DOCUMENT PASSAGE:
###
Re: Feature Generation for Large datasets composed of many time series

Posted by ju...@free.fr.
Ok thanks !

That's exactly the kind of thing I was imagining with Apache BEAM.

I still have a few questions.
- regarding performances will this be efficient ? Even with large 
"window" / many id / values / timestamps ... ?
- my goal after all this is to store it in cassandra and/or use the 
final dataset with Apache SPARK. Will it be easy to do this ?

Thanks again Lukasz !

Le 2017-07-23 20:42, Lukasz Cwik a écrit :
> You can do this efficiently with Apache Beam but you would need to
> write code which converts a users expression into a set of PTransforms
> or create a few pipeline variants for commonly computed outcomes.
> There are already many transforms which can compute things like min,
> max, average. Take a look at the javadoc[1]. It seems like you would
> want to structure your pipeline like:
> ReadFromFile -> FilterRecordsBasedUponTimestamp ->
> Min.perKey/Max.perKey/Average.perKey/... -> OutputToFile
> 
> It doesn't seem like windowing/triggers would provide you much value
> based upon what you describe.
> 
> Also, it sounds like you would be interested in the SQL development
> that is ongoing which would allow users to write these kinds of
> queries without needing to write a complicated pipeline. The feature
> branch[2] is looking to be merged into master soon and become part of
> the next release.
> 1:
> https://beam.apache.org/documentation/sdks/javadoc/2.0.0/index.html?org/apache/beam/sdk/transforms/Min.html
> 2: https://github.com/apache/beam/tree/DSL_SQL
> 
> On Wed, Jul 19, 2017 at 4:31 AM, <ju...@free.fr> wrote:
> 
>> Hello,
>> 
>> I want to create a lib which generates features for potentially very
>> large datasets.
>> 
>> Each file 'F' of my dataset is composed of at least :
>> - an id ( string or int )
>> - a timestamp ( or a long value )
>> - a value ( int or string )
>> 
>> I want my tool to :
>> - compute aggregate function for many couple 'instants + duration'
>> ===> FOR EXAMPLE :
>> ===== compute for the instant 't = 2001-01-01' aggregate functions
>> for data between 't-1month and t' and 't-12months and t-9months' and
>> this, FOR EACH ID !
>> ( aggregate function such as min/max/count/distinct/last/mode or
>> user defined )
>> 
>> My constraints :
>> - I don't want to compute aggregate for each tuple of 'F'
>> ---> I want to provide a list of couples 'instants + duration' (
>> potentially large )
>> - My 'window' defined by the duration may be really large ( but may
>> contain only a few values... )
>> - I may have many id...
>> - I may have many timestamps...
###
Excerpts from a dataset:
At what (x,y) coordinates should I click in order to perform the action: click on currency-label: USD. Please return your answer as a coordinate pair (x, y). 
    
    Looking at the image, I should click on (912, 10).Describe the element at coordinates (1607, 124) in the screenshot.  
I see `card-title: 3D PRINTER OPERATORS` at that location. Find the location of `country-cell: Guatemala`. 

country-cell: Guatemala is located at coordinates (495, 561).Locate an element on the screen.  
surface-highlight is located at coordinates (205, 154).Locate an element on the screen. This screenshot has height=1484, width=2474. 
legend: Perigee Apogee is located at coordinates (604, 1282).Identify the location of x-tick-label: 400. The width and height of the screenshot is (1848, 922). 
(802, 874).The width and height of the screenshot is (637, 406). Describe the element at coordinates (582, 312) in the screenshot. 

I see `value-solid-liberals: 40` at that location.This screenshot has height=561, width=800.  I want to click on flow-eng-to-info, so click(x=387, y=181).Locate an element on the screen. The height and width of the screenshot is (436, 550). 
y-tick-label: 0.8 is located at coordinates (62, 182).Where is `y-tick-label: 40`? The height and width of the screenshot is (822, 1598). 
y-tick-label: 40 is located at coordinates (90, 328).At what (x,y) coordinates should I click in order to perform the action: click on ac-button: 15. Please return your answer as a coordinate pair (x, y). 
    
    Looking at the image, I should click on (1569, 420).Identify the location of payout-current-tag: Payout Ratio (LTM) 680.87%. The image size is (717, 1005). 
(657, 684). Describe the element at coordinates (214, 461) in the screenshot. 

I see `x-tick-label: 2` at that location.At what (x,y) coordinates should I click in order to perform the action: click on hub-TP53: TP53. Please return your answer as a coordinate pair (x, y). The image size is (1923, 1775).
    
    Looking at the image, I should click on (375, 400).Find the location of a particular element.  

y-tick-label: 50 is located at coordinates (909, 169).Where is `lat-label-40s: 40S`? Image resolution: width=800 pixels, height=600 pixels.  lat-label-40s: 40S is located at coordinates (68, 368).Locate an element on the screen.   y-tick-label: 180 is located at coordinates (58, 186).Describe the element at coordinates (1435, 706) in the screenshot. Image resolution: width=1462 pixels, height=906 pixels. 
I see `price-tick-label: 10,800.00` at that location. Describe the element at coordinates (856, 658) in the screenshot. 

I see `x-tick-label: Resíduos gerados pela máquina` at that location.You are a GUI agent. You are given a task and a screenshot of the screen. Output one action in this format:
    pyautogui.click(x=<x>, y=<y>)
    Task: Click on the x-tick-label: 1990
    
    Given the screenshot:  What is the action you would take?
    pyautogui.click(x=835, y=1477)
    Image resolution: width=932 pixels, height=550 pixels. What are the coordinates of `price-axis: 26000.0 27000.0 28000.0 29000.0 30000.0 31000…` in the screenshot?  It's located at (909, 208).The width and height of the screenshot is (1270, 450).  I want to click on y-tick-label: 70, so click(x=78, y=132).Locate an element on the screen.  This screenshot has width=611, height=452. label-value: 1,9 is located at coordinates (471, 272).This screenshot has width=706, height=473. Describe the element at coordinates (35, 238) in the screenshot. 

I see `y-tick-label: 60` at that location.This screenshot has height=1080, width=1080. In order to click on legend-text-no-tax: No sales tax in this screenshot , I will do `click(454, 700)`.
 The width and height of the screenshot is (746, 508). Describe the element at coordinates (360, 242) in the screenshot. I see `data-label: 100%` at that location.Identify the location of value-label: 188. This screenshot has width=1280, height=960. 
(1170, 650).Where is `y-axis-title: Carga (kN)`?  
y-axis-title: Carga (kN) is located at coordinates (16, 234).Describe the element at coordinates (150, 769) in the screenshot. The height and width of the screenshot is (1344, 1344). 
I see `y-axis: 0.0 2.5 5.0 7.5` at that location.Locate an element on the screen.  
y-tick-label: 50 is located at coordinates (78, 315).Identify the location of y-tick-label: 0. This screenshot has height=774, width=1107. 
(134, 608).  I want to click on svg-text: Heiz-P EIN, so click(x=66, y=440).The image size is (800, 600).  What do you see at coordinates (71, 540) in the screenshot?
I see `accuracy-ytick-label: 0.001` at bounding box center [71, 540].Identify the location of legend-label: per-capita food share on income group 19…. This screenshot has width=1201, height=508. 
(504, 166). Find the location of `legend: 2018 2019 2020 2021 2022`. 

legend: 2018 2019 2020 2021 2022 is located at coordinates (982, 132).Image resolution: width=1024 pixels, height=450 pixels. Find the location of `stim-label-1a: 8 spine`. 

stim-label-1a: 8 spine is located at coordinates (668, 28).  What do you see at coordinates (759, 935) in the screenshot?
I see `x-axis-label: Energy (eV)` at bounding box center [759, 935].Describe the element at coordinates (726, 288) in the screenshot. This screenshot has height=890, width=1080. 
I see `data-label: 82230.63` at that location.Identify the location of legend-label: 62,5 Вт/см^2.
###
WORK REQUIRED:
Copy out the part of the thread that opens with the words "I still have" and closes with "to do this ?", swapping "cassandra" for "HBase". Rely only on the thread above.

TASK ANSWER:
I still have a few questions.
- regarding performances will this be efficient ? Even with large 
"window" / many id / values / timestamps ... ?
- my goal after all this is to store it in HBase and/or use the 
final dataset with Apache SPARK. Will it be easy to do this ?